Compatibility: Works with all versions of Windows, Mac, Linux, game consoles, and practically anything with a USB port.
Limits: 4 GB maximum file size, 8 TB maximum partition size.
Ideal Use: Use it on removable drives where you need maximum compatibility with the widest range of devices, assuming you don’t have any files 4 GB or larger in size.
Extended File Allocation Table (exFAT)
The exFAT file system was introduced in 2006 and was added to older versions of Windows with updates to Windows XP and Windows Vista. exFAT is optimized for flash drives—designed to be a lightweight file system like FAT32, but without the extra features and over head of NTFS and without the limitations of FAT32. Like NTFS, exFAT has very large limits on file and partition sizes., allowing you to store files much larger than the 4 GB allowed by FAT32.

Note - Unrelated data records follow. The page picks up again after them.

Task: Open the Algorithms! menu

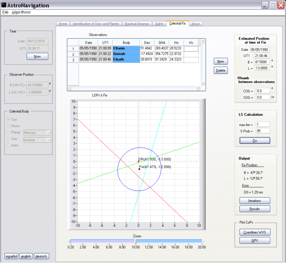Action: pos(21,12)
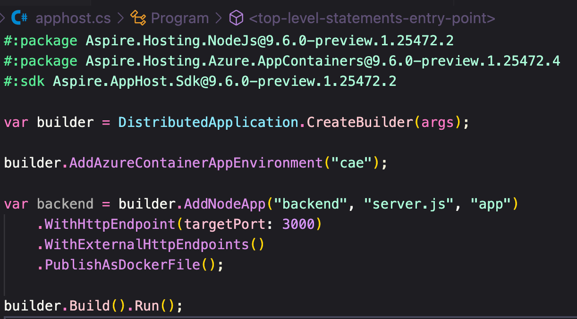The height and width of the screenshot is (319, 577).
Task: Open the Program breadcrumb item
Action: [180, 18]
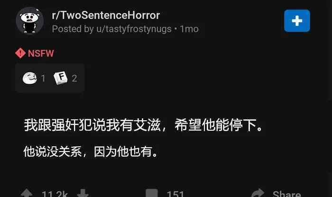332x197 pixels.
Task: Upvote the post
Action: point(27,193)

While exFAT doesn’t quite match FAT32’s compatibility, it is more widely-compatible than NTFS. While Mac OS X includes only read-only support for NTFS, Macs offer full read-write support for exFAT. exFAT drives can be accessed on Linux by installing the appropriate software. Devices can be a bit of a mixed bag. The PlayStation 4 supports exFAT; the PlayStation 3 does not. The Xbox One supports it, but the Xbox 360 does not. Compatibility: Works with all versions of Windows and modern versions of Mac OS X, but requires additional software on Linux. More devices support exFAT than support NTFS, but some—particularly older ones—may only support FAT32.
Limits: No realistic file-size or partition-size limits.
Ideal Use: Use it when you need bigger file size and partition limits than FAT32 offers and when you need more compatibility than NTFS offers. Assuming that every device you want to use the drive with supports exFAT, you should format your device with exFAT instead of FAT32.